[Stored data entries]
····················
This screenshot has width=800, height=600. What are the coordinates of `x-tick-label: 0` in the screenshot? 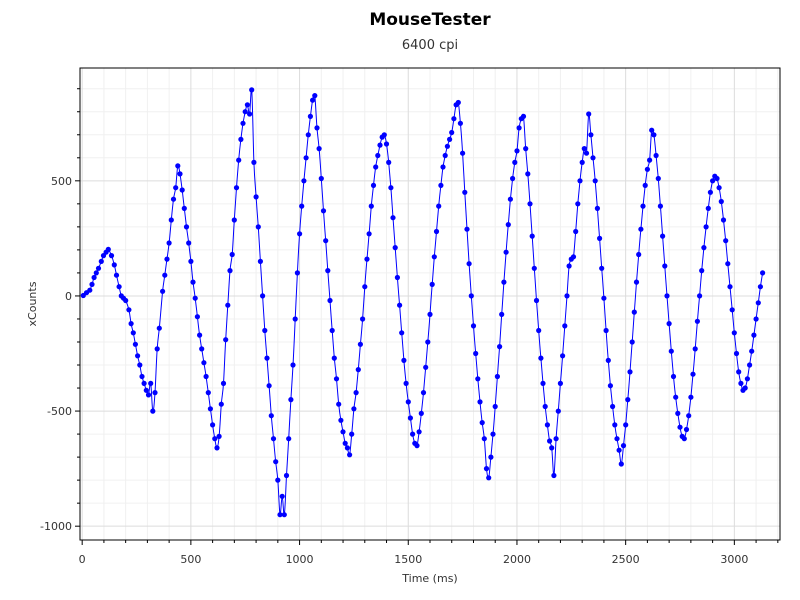 It's located at (82, 560).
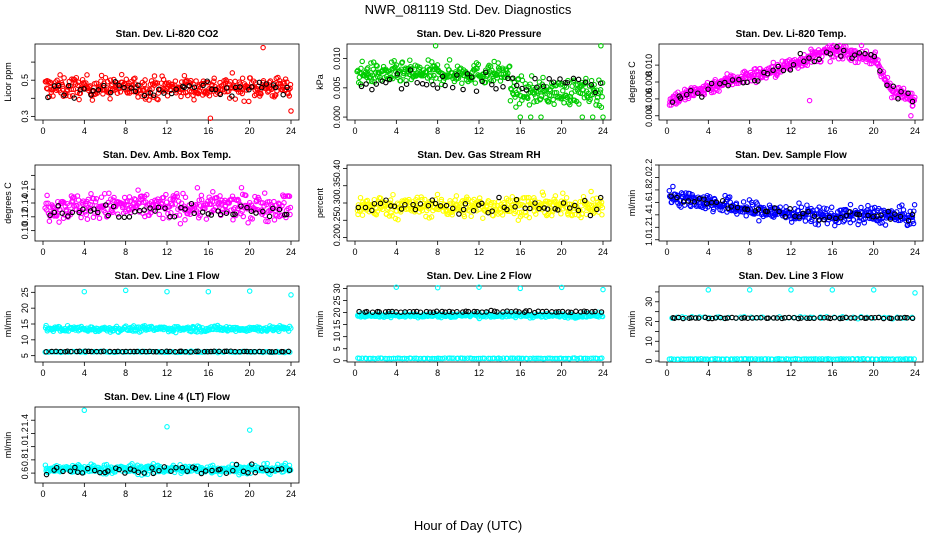 The height and width of the screenshot is (540, 936). What do you see at coordinates (337, 118) in the screenshot?
I see `y-tick-label: 0.000` at bounding box center [337, 118].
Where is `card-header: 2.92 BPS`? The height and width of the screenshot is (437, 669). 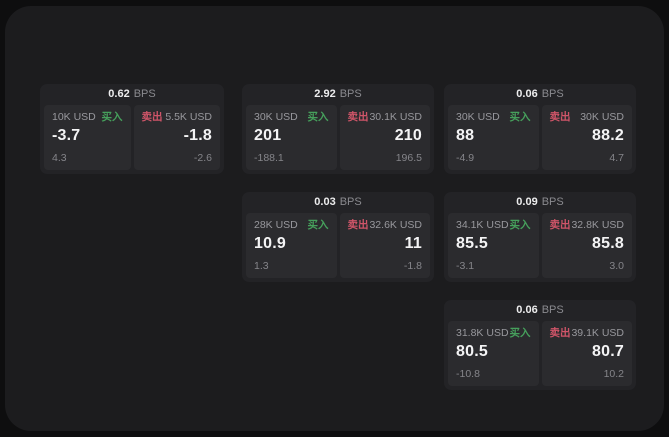
card-header: 2.92 BPS is located at coordinates (338, 94).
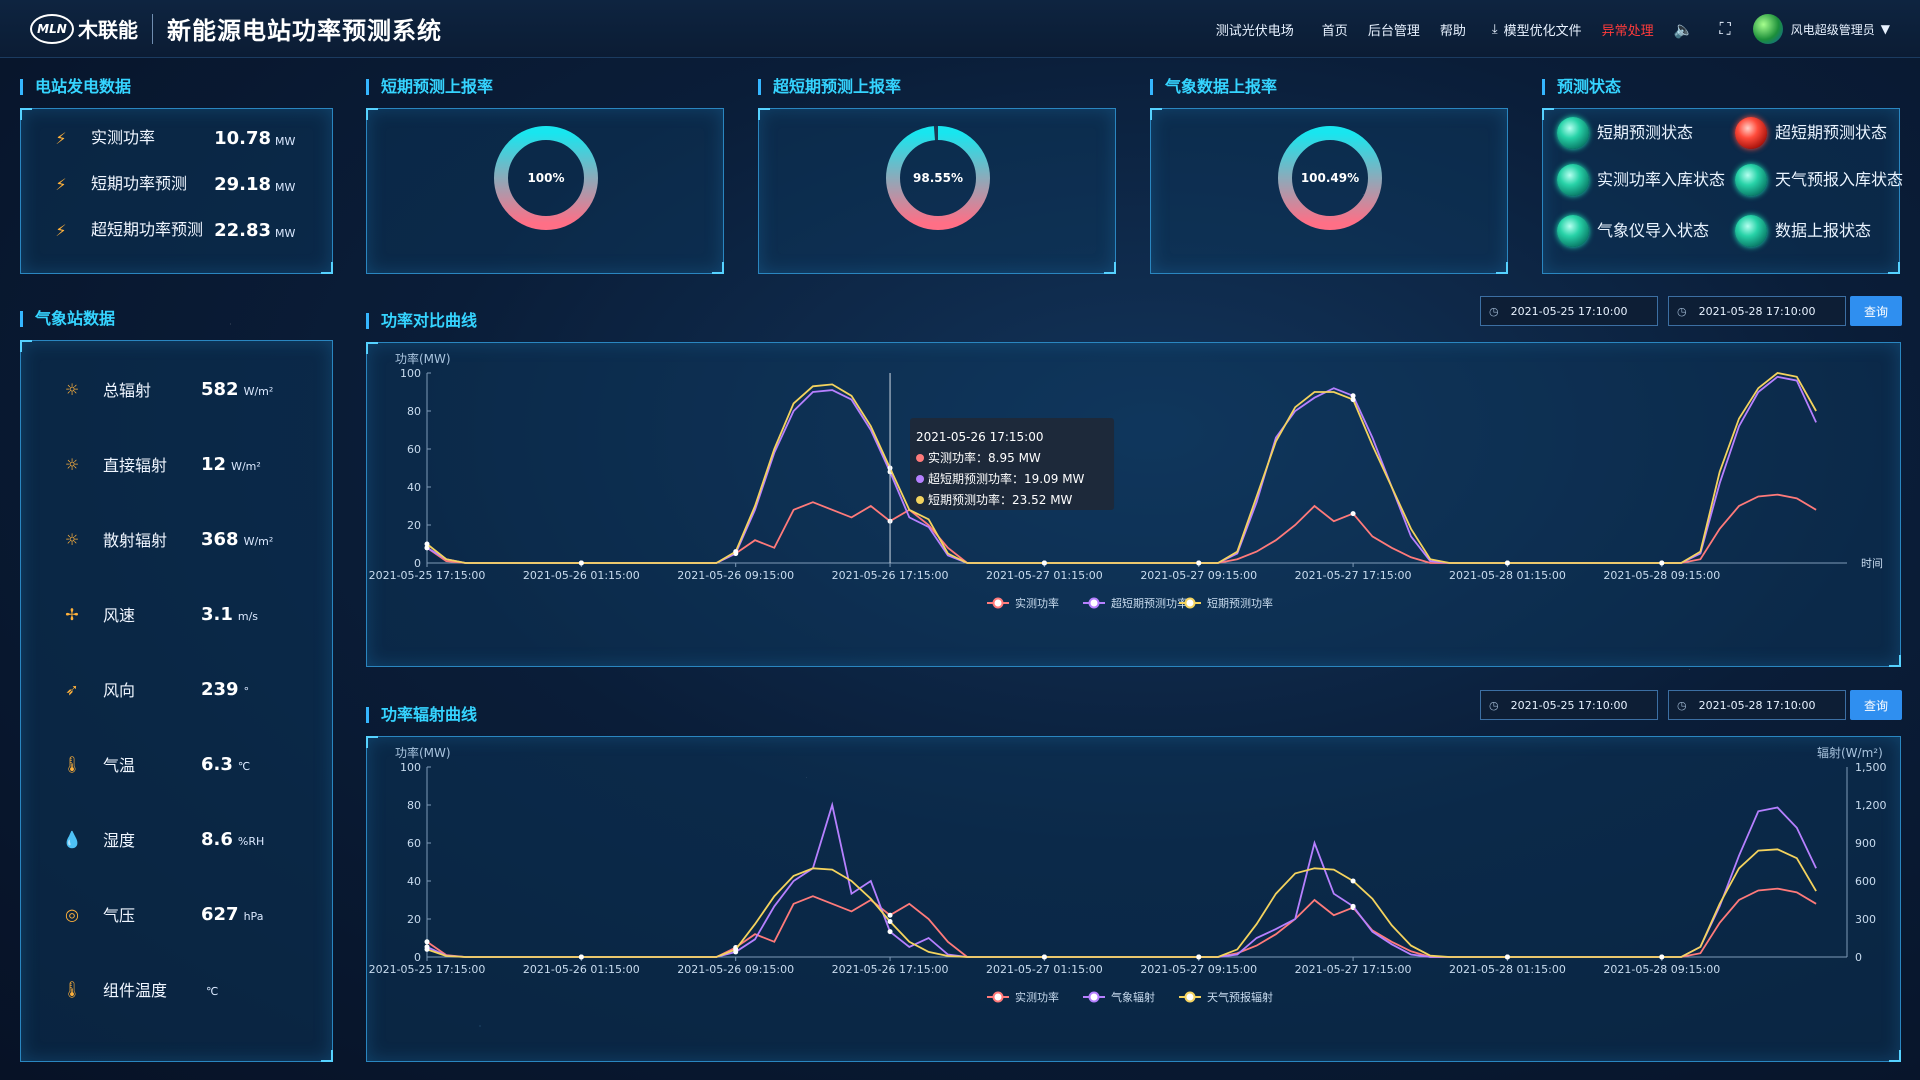 The width and height of the screenshot is (1920, 1080). Describe the element at coordinates (1334, 31) in the screenshot. I see `nav-home: 首页` at that location.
····················
Repeat everything from the line containing "is (437, 669)." down through the end of the records, word for word and with the pictures left out.

RESPONSE:
Where is `card-header: 2.92 BPS`? The height and width of the screenshot is (437, 669). 
card-header: 2.92 BPS is located at coordinates (338, 94).
 The width and height of the screenshot is (1920, 1080). Describe the element at coordinates (1334, 31) in the screenshot. I see `nav-home: 首页` at that location.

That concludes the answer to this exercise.